I get 57.8 Pounds which makes sense.
 

1. What is the unit of measurement for piston force?

The unit of measurement for piston force is Newtons (N). This is a unit of force in the International System of Units (SI) and is equivalent to 1 kilogram meter per second squared (kg·m/s^2).

2. How is piston force calculated?

Piston force is calculated by multiplying the pressure exerted by the piston (in Pascals) by the surface area of the piston (in square meters). The formula for piston force is F = P x A, where F is force in Newtons, P is pressure in Pascals, and A is surface area in square meters.

3. What is the relationship between piston force and piston size?

The relationship between piston force and piston size is inverse. This means that as the size (surface area) of the piston increases, the force it can exert decreases, assuming the pressure remains constant. Similarly, if the size of the piston decreases, the force it can exert increases.

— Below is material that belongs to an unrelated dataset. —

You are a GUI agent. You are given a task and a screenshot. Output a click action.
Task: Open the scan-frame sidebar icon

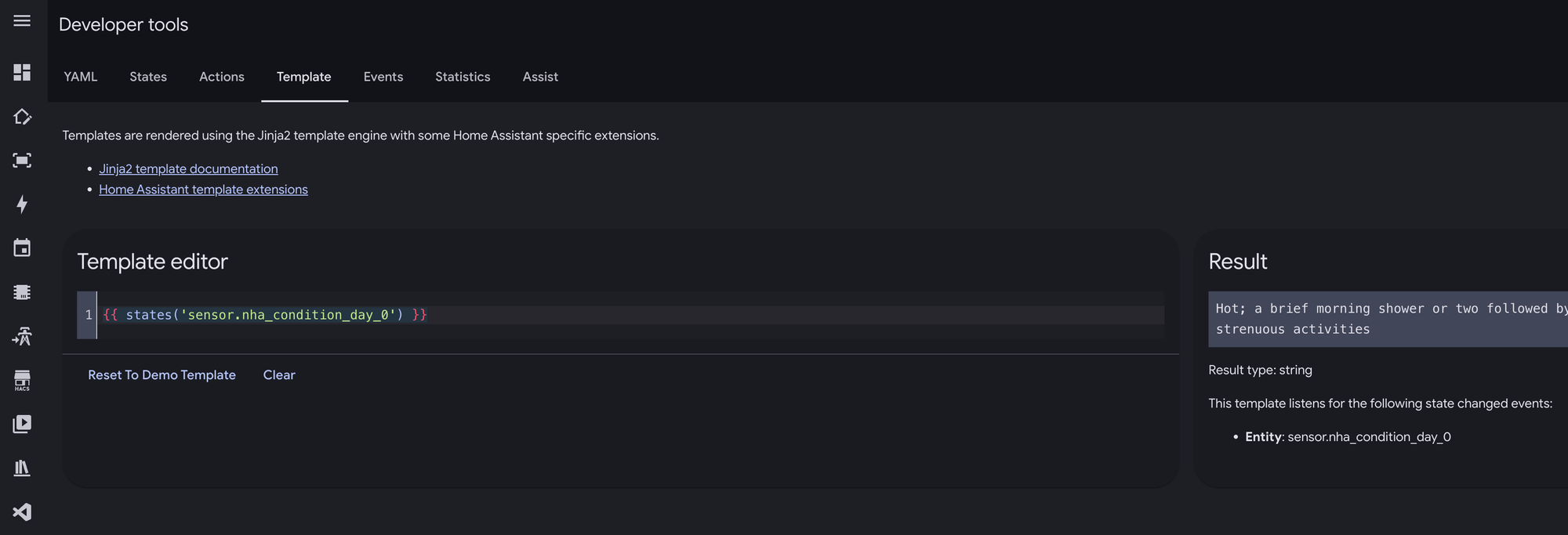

4. Can piston force be increased?

Yes, piston force can be increased by either increasing the pressure or increasing the size of the piston. However, there are limits to how much force a piston can exert, as it is limited by the strength of the materials it is made of and the surrounding environment.

5. Is piston force the same as engine power?

No, piston force and engine power are not the same. Piston force is a measure of the force exerted by the piston, while engine power is a measure of the rate at which work is done. Engine power takes into account both the force and the speed at which the piston moves, while piston force only considers the force exerted by the piston.